For some reason I can’t explain, I thought of the frog Krista Kulick and I dissected in biology class to analyze what was inside it, but I was the frog being cut apart—with Marjewel making sure The Griffin did the bare minimum and me with my charts and graphs and PowerPoint presentations that The Griffin couldn’t wait to tell Isak about as soon as he got home so they could have a good laugh about how ridiculous I was. Hahahaha. And I gave him copies of some of those charts. How could I ever look at him again? And this house where I always imagined I really belonged was what? I was always able to bear that Jane was a substandard mother because I was certain my supersized father with eagle wings and lion’s haunches would one day pluck me up and take me to his castle where we would truly be a special and extraordinary family. How could I be so dumb? My whole life had been such a ridiculous lie that I couldn’t believe I was still breathing. I was alone in the world. My mother was in jail for having sex wit
h an underage student and my father, my father wasn’t a superhero. The only reason he even came to see me was because Marjewel made him. He was nothing but a bunch of feathers and crepe paper, a giant gimmick held together by a glue gun and staples.
I felt cold and I slumped to the floor and curled up in a little ball, sobbing, gagging.

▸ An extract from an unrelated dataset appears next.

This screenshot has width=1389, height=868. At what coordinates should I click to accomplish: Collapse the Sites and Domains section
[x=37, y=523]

I felt Marjewel stroke my hair, saying “There, there, niña. You are almost a grown woman,” she said. “Maybe it’s a good thing you came here, so you can see the truth for yourself.”
“I didn’t do anything wrong,” I said. “It’s not my fault.”

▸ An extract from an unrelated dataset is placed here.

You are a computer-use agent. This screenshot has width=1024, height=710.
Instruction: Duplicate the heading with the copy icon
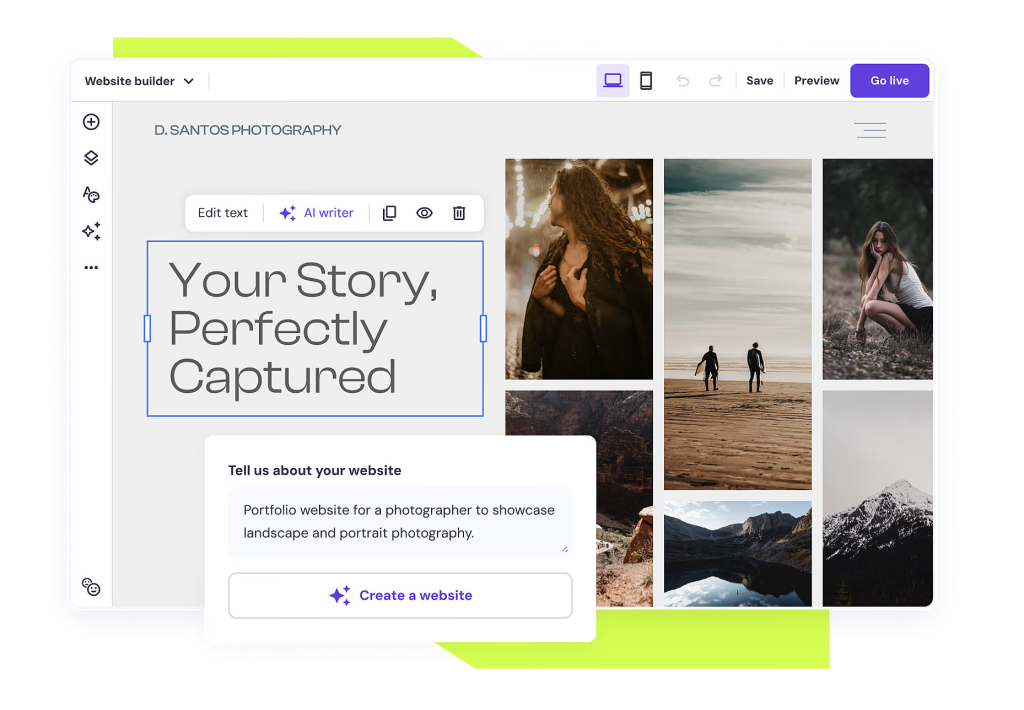pyautogui.click(x=389, y=213)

“No,” Marjewel said. “But that doesn’t change anything. And that is part of knowing the truth.”
Chapter 56
I guess I fell asleep because it was dark outside when I got up off the floor. Low wattage emergency lights illuminated the studio. I had no idea if I was alone or not because the studio was sound-proof so I knew I couldn’t hear if anyone was upstairs in the house. The Griffin might not be home for hours, maybe days. Based on my own experiences with him he showed up whenever he pleased and left when things got real. And honestly, I didn’t know what I had to say to him anymore.

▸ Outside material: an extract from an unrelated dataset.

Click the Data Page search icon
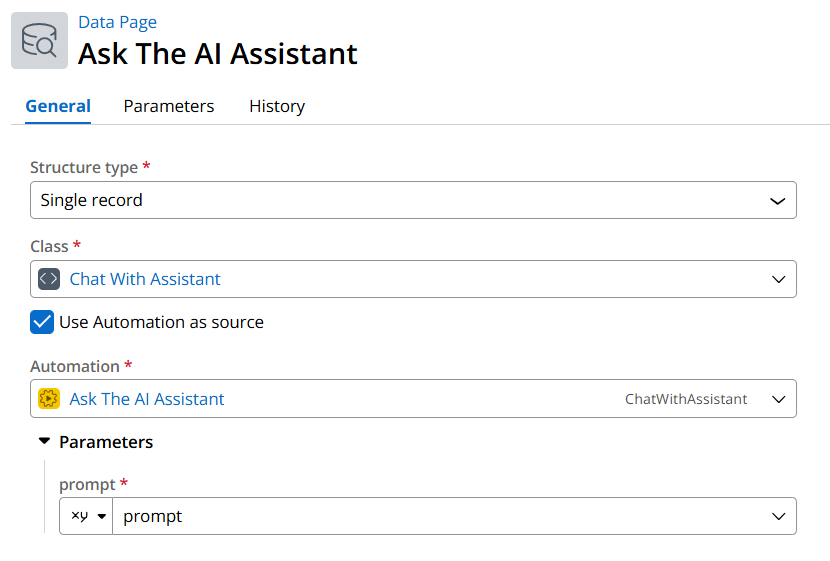This screenshot has height=561, width=830. click(39, 41)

I counted my money. I could get to the airport and throw myself at the mercy of the airlines and hope they would just stick me on a flight home to get rid of me as some kind of pathetic charity case—isn’t that what I was? Or I could ask Isak for a ride to the airport and fly as far as four hundred bucks would get me.
I picked up my guitar and plugged it in, turned on the sound board and put a blank CD in the player, and when I did the lights came on. I thought I would record something to show Tim—if I ever saw him again—how easy it was to do it.
I did my usual warm-up with some scales, then struck a chord, an E flat—my key—and was astounded at the violence that came out as I played every note in the chord: E flat, F, G, A flat, B flat, C and D. Then I turned on the microphone, prepared to sing my usual la-la-la-la-la-di-da but instead a wordless sound came rolling up through my body and exploded out of my mouth—louder than anything I ever sang, truer than any sound I ever made—a scream. It was bigger than my body seemed able to produce and I didn’t recognize it as me, and it went on and on louder and louder and I couldn’t stop it and it felt like my eardrums would burst in the headphones. It was crystal clear and if I had been a soprano I would’ve broken the studio’s glass walls. When I finally ran out of breath, I inhaled, thinking that whatever had happened was over, but it wasn’t and words started pouring out of me. Like the scream, the words were coming from inside my body but I had no control over them.